Transition year Technology aims to enhance students’ curiosity of the technological world while integrating the necessary subject knowledge with the disciplinary skills to investigate and solve real-life problems. Every human-made product is designed by applying some knowledge of the natural world and is built using materials derived from the natural world, even when the materials are not themselves natural
A big focus of the transition year program is a focus on design awareness and development. Through a design-based portfolio project students will design and make products/artefacts that solve real world problems based on a chosen brief.
- A focus on Design: (a) Introducing key terms relating to the analysis of a product; (b) Prompt questions and key terms provided.
- A focus on User Needs: Introduces the concept of ergonomics in design and designing to meet a user’s requirements. The tasks are explained using visual examples and questions to support students in thinking about design outside of their target group.
- A focus on Design Evaluation and Design Modification: This exercise explores what students can learn from analysing a design and how they can use this information to improve an existing design. The task presents students with visual examples of developments in mobile phone design, leading into a sketching task.
Students will examine real life existing technical solutions and apply their new learning and knowledge to improve or change the design. For instance, dynamic mechanisms - we are surrounded by them and systems that are designed to make tasks easier to complete. Basic slide mechanisms found in drawers, folding mechanisms seen in chairs, springs contained in writing pens and linkages used pedal bins are just some examples.

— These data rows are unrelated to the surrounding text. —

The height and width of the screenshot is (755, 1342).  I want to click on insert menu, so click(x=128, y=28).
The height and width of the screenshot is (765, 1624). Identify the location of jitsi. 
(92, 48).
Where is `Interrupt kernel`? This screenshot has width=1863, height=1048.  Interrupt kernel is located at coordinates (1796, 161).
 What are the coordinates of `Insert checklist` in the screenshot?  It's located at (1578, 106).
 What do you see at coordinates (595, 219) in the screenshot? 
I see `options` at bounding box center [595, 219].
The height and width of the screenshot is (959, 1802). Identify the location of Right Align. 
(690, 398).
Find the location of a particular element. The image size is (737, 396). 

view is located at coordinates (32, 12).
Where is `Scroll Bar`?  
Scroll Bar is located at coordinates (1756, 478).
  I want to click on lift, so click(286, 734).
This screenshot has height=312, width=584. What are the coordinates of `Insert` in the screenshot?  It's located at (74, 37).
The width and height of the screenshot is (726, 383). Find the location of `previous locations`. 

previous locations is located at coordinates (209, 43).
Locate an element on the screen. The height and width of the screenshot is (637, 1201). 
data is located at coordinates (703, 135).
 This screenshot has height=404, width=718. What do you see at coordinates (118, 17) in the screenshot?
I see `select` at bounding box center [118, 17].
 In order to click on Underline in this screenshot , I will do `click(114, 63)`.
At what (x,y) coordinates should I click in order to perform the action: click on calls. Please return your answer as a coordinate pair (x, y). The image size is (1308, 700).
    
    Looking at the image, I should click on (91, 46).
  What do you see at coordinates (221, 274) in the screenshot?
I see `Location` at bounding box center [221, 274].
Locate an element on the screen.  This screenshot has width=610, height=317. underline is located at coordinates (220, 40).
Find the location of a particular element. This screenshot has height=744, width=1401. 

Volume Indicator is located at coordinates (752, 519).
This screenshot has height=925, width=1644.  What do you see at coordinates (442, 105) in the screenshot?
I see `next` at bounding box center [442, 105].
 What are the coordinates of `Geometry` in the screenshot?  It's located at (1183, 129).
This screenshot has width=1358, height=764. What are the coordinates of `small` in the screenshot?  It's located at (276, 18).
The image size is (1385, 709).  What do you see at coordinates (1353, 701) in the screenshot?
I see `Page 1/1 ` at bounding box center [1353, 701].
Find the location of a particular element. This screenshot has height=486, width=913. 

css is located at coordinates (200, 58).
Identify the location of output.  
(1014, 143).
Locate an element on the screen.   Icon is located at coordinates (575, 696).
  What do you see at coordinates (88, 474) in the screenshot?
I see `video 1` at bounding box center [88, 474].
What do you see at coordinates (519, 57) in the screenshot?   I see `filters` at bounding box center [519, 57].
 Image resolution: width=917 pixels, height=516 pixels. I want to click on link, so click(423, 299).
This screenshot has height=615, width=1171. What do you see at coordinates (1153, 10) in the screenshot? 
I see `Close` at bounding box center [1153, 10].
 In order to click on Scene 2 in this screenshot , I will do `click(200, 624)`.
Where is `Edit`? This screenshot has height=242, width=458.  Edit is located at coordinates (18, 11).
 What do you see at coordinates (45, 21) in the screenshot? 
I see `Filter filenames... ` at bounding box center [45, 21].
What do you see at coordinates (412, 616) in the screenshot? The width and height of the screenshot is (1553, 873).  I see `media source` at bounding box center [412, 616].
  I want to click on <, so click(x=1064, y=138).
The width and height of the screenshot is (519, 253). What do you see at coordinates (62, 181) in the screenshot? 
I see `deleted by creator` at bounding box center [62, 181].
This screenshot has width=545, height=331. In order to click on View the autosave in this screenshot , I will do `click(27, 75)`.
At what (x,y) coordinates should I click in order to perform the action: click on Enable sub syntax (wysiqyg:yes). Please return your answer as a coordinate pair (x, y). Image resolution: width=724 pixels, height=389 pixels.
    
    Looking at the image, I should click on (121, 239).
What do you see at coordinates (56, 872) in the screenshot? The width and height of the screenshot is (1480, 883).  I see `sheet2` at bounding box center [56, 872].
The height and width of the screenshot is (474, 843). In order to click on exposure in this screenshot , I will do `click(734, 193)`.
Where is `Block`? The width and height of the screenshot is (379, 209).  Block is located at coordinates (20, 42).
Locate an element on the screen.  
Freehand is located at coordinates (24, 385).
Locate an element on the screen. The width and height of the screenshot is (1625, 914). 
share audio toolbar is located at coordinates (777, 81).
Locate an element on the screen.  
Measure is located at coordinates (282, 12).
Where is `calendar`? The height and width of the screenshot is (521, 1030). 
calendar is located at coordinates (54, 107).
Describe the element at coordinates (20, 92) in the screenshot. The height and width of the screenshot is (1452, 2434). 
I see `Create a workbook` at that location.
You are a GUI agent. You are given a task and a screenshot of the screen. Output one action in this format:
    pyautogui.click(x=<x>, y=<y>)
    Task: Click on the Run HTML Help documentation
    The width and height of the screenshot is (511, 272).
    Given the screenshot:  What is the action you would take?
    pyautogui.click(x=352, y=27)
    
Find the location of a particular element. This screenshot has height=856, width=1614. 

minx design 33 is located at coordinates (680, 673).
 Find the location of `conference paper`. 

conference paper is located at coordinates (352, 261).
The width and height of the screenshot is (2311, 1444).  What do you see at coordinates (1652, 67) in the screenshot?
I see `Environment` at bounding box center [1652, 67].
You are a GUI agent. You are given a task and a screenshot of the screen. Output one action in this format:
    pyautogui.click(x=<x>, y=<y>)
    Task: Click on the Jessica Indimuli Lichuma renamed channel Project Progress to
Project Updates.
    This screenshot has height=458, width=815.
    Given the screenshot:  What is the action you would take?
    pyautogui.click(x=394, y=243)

Students will have access to a range of state-of-the-art equipment and tools to facilitate participation in the latest processing and design techniques, including our additive processing unit. At the forefront of the technology lab is the additive manufacturing station promoting student use of 3D printing as part of the realise stage of the design cycle. One of the key advantages of 3D printing is the ability to produce very complex shapes or geometries that would be otherwise impossible to construct by hand, including hollow parts or parts with internal truss structures to reduce weight.
Students will also utilise the laser cutter to produce their designs and mechanisms. The state-of-the-art laser cutter is a true manufacturing marvel, revolutionising the world of mass production and small-scale prototyping. Incorporating the laser cutter into the transition year program fulfils one of the pillars of the year, equipping students with key skills for the future.